- WHAT TO WORK ON:
Return all the entries below exactly as they were given.

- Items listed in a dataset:
--*--

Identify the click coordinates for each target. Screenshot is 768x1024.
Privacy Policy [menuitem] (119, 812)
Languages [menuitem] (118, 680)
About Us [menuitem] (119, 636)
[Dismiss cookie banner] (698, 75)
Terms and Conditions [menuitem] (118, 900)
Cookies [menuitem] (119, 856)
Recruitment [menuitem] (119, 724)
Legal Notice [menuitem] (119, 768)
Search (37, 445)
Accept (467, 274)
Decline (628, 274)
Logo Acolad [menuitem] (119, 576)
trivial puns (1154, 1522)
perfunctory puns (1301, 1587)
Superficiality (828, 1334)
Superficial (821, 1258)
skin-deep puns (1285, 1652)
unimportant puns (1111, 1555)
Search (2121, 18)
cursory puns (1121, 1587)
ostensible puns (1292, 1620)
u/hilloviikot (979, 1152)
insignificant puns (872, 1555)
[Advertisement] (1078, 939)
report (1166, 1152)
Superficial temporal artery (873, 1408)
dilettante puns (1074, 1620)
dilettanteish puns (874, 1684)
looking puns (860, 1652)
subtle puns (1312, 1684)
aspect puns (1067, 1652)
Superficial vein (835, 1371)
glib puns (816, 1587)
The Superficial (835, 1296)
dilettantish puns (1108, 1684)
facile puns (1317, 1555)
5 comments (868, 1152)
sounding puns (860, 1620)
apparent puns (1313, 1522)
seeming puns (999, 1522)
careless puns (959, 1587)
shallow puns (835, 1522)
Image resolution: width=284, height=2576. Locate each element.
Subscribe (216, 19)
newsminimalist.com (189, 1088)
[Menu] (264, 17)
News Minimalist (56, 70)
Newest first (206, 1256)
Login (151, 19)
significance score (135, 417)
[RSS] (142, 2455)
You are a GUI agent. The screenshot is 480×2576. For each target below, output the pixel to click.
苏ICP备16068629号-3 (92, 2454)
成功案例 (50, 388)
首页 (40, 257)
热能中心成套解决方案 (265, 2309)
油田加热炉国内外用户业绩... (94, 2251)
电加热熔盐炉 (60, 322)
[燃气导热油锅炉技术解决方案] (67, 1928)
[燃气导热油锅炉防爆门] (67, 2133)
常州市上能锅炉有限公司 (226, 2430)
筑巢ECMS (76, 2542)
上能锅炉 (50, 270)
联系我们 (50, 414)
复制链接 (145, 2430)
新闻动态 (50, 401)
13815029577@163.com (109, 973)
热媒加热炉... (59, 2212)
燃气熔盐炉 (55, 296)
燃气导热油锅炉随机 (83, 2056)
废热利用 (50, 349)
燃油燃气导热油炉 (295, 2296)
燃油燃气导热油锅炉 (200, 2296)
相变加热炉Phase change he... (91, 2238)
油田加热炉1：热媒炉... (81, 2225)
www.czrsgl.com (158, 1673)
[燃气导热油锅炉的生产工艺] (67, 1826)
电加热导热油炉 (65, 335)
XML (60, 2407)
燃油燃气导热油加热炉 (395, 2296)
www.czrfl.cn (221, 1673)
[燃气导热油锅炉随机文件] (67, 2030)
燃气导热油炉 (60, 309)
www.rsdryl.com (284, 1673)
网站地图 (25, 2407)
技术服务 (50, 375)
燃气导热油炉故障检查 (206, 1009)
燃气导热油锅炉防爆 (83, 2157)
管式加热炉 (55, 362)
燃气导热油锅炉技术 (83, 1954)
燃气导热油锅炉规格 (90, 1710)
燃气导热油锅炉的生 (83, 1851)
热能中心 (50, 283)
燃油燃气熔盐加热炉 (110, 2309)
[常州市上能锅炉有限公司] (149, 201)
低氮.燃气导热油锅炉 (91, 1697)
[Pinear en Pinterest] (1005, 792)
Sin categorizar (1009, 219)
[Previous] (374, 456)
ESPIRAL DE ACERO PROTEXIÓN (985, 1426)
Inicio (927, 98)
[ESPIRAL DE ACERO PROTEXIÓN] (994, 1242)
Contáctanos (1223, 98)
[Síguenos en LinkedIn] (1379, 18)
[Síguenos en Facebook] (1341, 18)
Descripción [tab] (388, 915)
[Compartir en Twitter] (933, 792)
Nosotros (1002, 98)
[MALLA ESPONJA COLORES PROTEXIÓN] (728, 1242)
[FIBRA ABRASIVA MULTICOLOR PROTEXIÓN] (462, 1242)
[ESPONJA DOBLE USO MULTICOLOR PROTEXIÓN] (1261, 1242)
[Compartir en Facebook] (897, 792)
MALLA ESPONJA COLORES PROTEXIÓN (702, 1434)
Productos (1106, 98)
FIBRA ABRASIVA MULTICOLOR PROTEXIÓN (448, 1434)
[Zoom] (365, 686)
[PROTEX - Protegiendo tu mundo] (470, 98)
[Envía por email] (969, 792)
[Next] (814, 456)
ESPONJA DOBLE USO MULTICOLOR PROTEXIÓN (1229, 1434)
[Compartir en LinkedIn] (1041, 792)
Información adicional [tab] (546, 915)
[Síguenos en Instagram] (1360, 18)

--*--

- COMPLETED TASK:
Identify the click coordinates for each target. Screenshot is 768x1024.
Privacy Policy [menuitem] (119, 812)
Languages [menuitem] (118, 680)
About Us [menuitem] (119, 636)
[Dismiss cookie banner] (698, 75)
Terms and Conditions [menuitem] (118, 900)
Cookies [menuitem] (119, 856)
Recruitment [menuitem] (119, 724)
Legal Notice [menuitem] (119, 768)
Search (37, 445)
Accept (467, 274)
Decline (628, 274)
Logo Acolad [menuitem] (119, 576)
trivial puns (1154, 1522)
perfunctory puns (1301, 1587)
Superficiality (828, 1334)
Superficial (821, 1258)
skin-deep puns (1285, 1652)
unimportant puns (1111, 1555)
Search (2121, 18)
cursory puns (1121, 1587)
ostensible puns (1292, 1620)
u/hilloviikot (979, 1152)
insignificant puns (872, 1555)
[Advertisement] (1078, 939)
report (1166, 1152)
Superficial temporal artery (873, 1408)
dilettante puns (1074, 1620)
dilettanteish puns (874, 1684)
looking puns (860, 1652)
subtle puns (1312, 1684)
aspect puns (1067, 1652)
Superficial vein (835, 1371)
glib puns (816, 1587)
The Superficial (835, 1296)
dilettantish puns (1108, 1684)
facile puns (1317, 1555)
5 comments (868, 1152)
sounding puns (860, 1620)
apparent puns (1313, 1522)
seeming puns (999, 1522)
careless puns (959, 1587)
shallow puns (835, 1522)
Image resolution: width=284, height=2576. Locate each element.
Subscribe (216, 19)
newsminimalist.com (189, 1088)
[Menu] (264, 17)
News Minimalist (56, 70)
Newest first (206, 1256)
Login (151, 19)
significance score (135, 417)
[RSS] (142, 2455)
You are a GUI agent. The screenshot is 480×2576. For each target below, output the pixel to click.
苏ICP备16068629号-3 (92, 2454)
成功案例 (50, 388)
首页 (40, 257)
热能中心成套解决方案 (265, 2309)
油田加热炉国内外用户业绩... (94, 2251)
电加热熔盐炉 (60, 322)
[燃气导热油锅炉技术解决方案] (67, 1928)
[燃气导热油锅炉防爆门] (67, 2133)
常州市上能锅炉有限公司 (226, 2430)
筑巢ECMS (76, 2542)
上能锅炉 (50, 270)
联系我们 (50, 414)
复制链接 (145, 2430)
新闻动态 (50, 401)
13815029577@163.com (109, 973)
热媒加热炉... (59, 2212)
燃气熔盐炉 (55, 296)
燃气导热油锅炉随机 (83, 2056)
废热利用 (50, 349)
燃油燃气导热油炉 (295, 2296)
燃油燃气导热油锅炉 (200, 2296)
相变加热炉Phase change he... (91, 2238)
油田加热炉1：热媒炉... (81, 2225)
www.czrsgl.com (158, 1673)
[燃气导热油锅炉的生产工艺] (67, 1826)
电加热导热油炉 (65, 335)
XML (60, 2407)
燃油燃气导热油加热炉 (395, 2296)
www.czrfl.cn (221, 1673)
[燃气导热油锅炉随机文件] (67, 2030)
燃气导热油炉 (60, 309)
www.rsdryl.com (284, 1673)
网站地图 (25, 2407)
技术服务 (50, 375)
燃气导热油炉故障检查 (206, 1009)
燃气导热油锅炉防爆 (83, 2157)
管式加热炉 (55, 362)
燃气导热油锅炉技术 (83, 1954)
燃气导热油锅炉规格 (90, 1710)
燃气导热油锅炉的生 (83, 1851)
热能中心 (50, 283)
燃油燃气熔盐加热炉 (110, 2309)
[常州市上能锅炉有限公司] (149, 201)
低氮.燃气导热油锅炉 (91, 1697)
[Pinear en Pinterest] (1005, 792)
Sin categorizar (1009, 219)
[Previous] (374, 456)
ESPIRAL DE ACERO PROTEXIÓN (985, 1426)
Inicio (927, 98)
[ESPIRAL DE ACERO PROTEXIÓN] (994, 1242)
Contáctanos (1223, 98)
[Síguenos en LinkedIn] (1379, 18)
[Síguenos en Facebook] (1341, 18)
Descripción [tab] (388, 915)
[Compartir en Twitter] (933, 792)
Nosotros (1002, 98)
[MALLA ESPONJA COLORES PROTEXIÓN] (728, 1242)
[FIBRA ABRASIVA MULTICOLOR PROTEXIÓN] (462, 1242)
[ESPONJA DOBLE USO MULTICOLOR PROTEXIÓN] (1261, 1242)
[Compartir en Facebook] (897, 792)
MALLA ESPONJA COLORES PROTEXIÓN (702, 1434)
Productos (1106, 98)
FIBRA ABRASIVA MULTICOLOR PROTEXIÓN (448, 1434)
[Zoom] (365, 686)
[PROTEX - Protegiendo tu mundo] (470, 98)
[Envía por email] (969, 792)
[Next] (814, 456)
ESPONJA DOBLE USO MULTICOLOR PROTEXIÓN (1229, 1434)
[Compartir en LinkedIn] (1041, 792)
Información adicional [tab] (546, 915)
[Síguenos en Instagram] (1360, 18)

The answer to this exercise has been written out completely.